15 abril 2012

"No Chão da escola"



Sei onde estou: a história de Salviano, por ele mesmo

“(...) A carta chegou e tinha o meu nome... sabia que era importante... Então eu abri e li. Arrastado, mas li. Era minha aposentadoria. Fiquei muito emocionado por eu ter lido aquilo... Eu ia ao médico, pois tinha que ir no clínico geral. Eu não sabia ler as placas das portas e ia parar no cardiologista. Hoje não, mudou tudo. Eu leio na rua, paro na banca de jornal e até tiro uma casquinha.”
Salviano ingressou na escola municipal Marcílio Dias, na classe de alfabetização de Jovens e Adultos, depois cursou o Ciclo I, onde ficou dois anos e, por fim, o Ciclo II, onde também permaneceu por dois anos.
Ele é um senhor de 60 anos, que diz ter 49, porque facilita a paquera. Grandão, com cabelos grisalhos estilo Roberto Carlos, solteiro, católico, nascido na Paraíba, veio para Caxias bem jovem.
“Eu sou da Paraíba, vim pra cá com 16 anos, falsifiquei documentos para poder vir para a cidade. Só grandão que tirei a certidão de nascimento. Me levaram no cartório, fiquei lá cheio de vergonha.”
Antes de se matricular na escola, já tinha carreira definida. Recebia um salário mínimo de aposentadoria e complementava sua renda com o serviço de pintor de carros. Seu interesse na escola não está voltado para o mercado de trabalho. Vai muito além. O que ele conta aponta para significados mais profundos que a escola traz na sua vida:
“Pra mim é muito importante, porque eu não estudei quando era novo...”
Trabalha em Saracuruna, como lanterneiro; é famoso, conhecido como melhor pintor de carros da localidade. Um funcionário da escola disse que chega a ter fila de espera para que ele faça o serviço nos carros.
“Há algum tempo eu já queria estudar, mas eu não sabia onde tinha escola que pegasse do início. Não tinha. Aí aqui abriu. Me levaram para uma sala, aí eu vi que tava no lugar errado. Perguntei à professora e ela me levou para a sala certa”.
Quando perguntado quais eram suas metas, desejos em relação ao estudo, ele respondeu:
“Eu quero aprender. Não tenho definição, eu quero aprender.”
Quando ele diz que estudar é muito importante, porque não estudou quando era novo, ele demonstra acreditar que havia uma carência na sua vida. O fato de se autossustentar, se manter financeiramente, não era suficiente para que se sentisse integrado e independente no mundo.

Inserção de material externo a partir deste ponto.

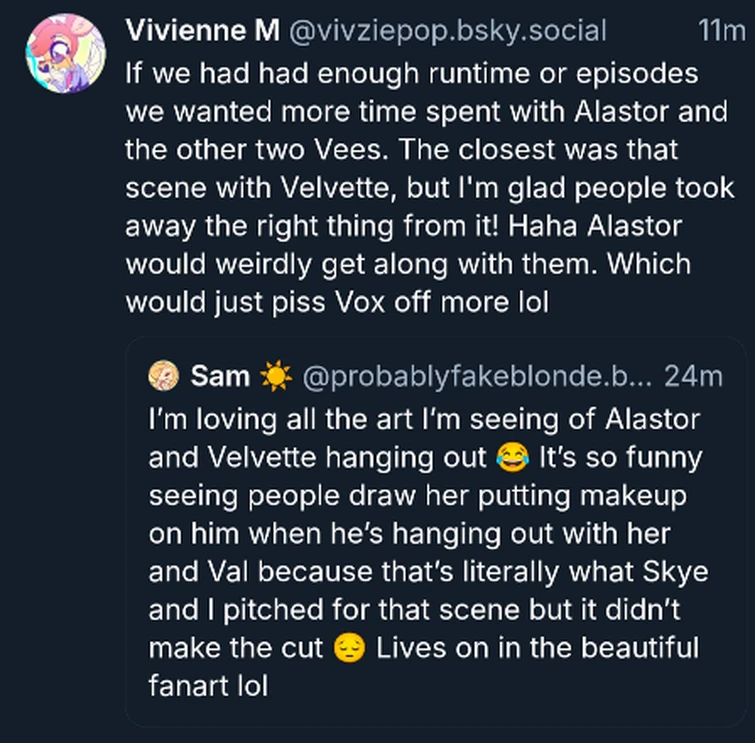Click the Vivienne M display name
This screenshot has height=743, width=755.
coord(202,32)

O que ele queria e precisava era saber onde estava, como agir, se virar sem precisar estar o tempo todo pedindo ajuda.
17
“A gente passa a entender alguma coisa, já pega jornal e fica sabendo das coisas. Pega ônibus, endereço certo, lado par e ímpar da rua. Com pouca coisinha que tá aprendendo já não precisa ficar alugando todo mundo”.
Relata também o seu olhar para as pessoas que ainda passam por aquilo que ele passou um dia:
“Outro dia eu vi um sujeito novo para receber no banco, tendo que botar o dedão (referência à assinatura com a utilização da impressão digital). Às vezes chega alguém no ponto e pede para mostrar o ônibus, porque não está enxergando. Às vezes acredito, mas às vezes sei que é porque não lê (os ônibus da cidade de Duque de Caxias se identificam pelo nome do bairro e não por números)”.
Com essas duas falas, ele mostra, com situações reais e até bem comuns em seu meio, como é a vida sem estudo, sem saber ler. E o que ele tenta destacar é que saber ou não saber define o cotidiano de uma pessoa: aonde vai, como vai, sua independência e o seu brio. Para esse aluno, não ter estudado significava estar uma categoria abaixo, era ser menos que os outros. Ou, o que era mais grave, não ser ninguém. Ele se desqualificava, por não ter estudado, independente da vida que possui hoje em dia, da família que criou, dos empregos que conseguiu, da história de luta, da superação de obstáculos e até da melhoria de vida em relação à vida de seus pais. Não ser instruído, não ter passado pelo processo de educação formal o definia.
Hoje Salviano fala com orgulho da independência que conquistou. Não da financeira, mas da moral, pois já avalia, vê em outros as “deficiências” que tinha e sabe que não tem mais.
“Antes eu não sabia de nada; hoje eu vou no banco e sei onde estou.”

Paula Figueiredo da Silva Camargo 
Divisão de Educação Infantojuvenil – Filosofia Publicado originalmente no livro 
"No chão da escola,acontecências de um universo apaixonante."